Selma Engel – Wijnberg passed away

By 28 October 2020 Uncategorized

Selma Wijnberg, the last Dutch survivor of the German extermination camp Sobibór, has passed away. The family informed the Dutch media NOS. Selma Wijnberg was 96 years old.

On 9 April 1943, the then 20-year-old Wijnberg was deported from Camp Westerbork to the extermination camp in nazi-occupied eastern Poland. There she managed to escape in October 1943, during the uprising in Sobibór, with her Polish friend Chaim Engel, whom she had fallen in love with.

Pregnant

After a hellish flight, when most refugees from Sobibor were shot dead, Selma and Chaim found shelter in an attic with a Polish farmer. There they stayed for nine months until they were liberated in July 1944 by the Red Army.

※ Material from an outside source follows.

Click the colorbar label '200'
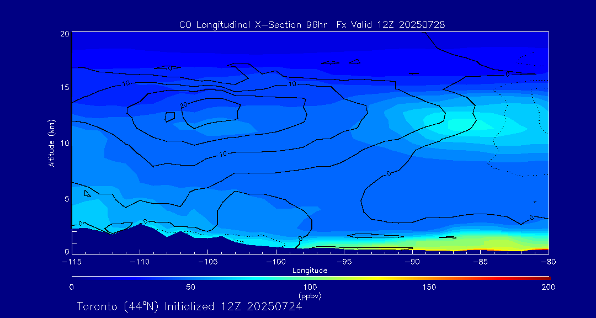Image resolution: width=596 pixels, height=318 pixels. pyautogui.click(x=548, y=287)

Selma had become pregnant at the farm. On the way in the east of Poland, she gave birth to a son, Emiel. The couple continued with the baby to Odessa on the Black Sea, where they went to Marseille by boat. Emiel died on board. Before the Greek coast the little corpse was thrown into the sea.

Not welcome

Via Marseille, Selma and Chaim ended up in Zwolle, where they moved into hotel Wijnberg, where Selma had grown up. They were certainly not received with open arms. Minister Kolfschoten decided that Chaim should be expelled as an undesirable alien. When the couple married, he determined that Selma also had to leave because she had acquired Polish nationality through her marriage.

Because Poland did not cooperate, the couple could still stay in Zwolle. They got a son and started a fabric store.

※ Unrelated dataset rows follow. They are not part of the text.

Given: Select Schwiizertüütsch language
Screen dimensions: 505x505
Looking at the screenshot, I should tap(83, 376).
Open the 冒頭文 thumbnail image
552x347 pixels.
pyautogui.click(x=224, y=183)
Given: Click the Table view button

In 1951 they emigrated, bitterly about the attitude of the Netherlands, to Israel. From there they moved to the US in 1957, where they continued to live for the rest of their lives. Chaim died in 2003.

Apologies

In 2010 Minister Klink offered apologies on behalf of the Dutch government for the inappropriate treatment she had received after the war. Selma returned for the first time, with her two granddaughters, to the Netherlands, where she visited Zwolle. In 2017 a memorial plaque was placed for her.

The historian Ad van Liempt wrote a book about her, under the title ‘Selma, the woman who survived Sobibor’

In Sobibor, 34,000 Jews from the Netherlands were gassed. Only 18 survived, including Jules Schelvis our founder, who in recent years of his life successfully demanded attention for the horrors that had taken place in Sobibor.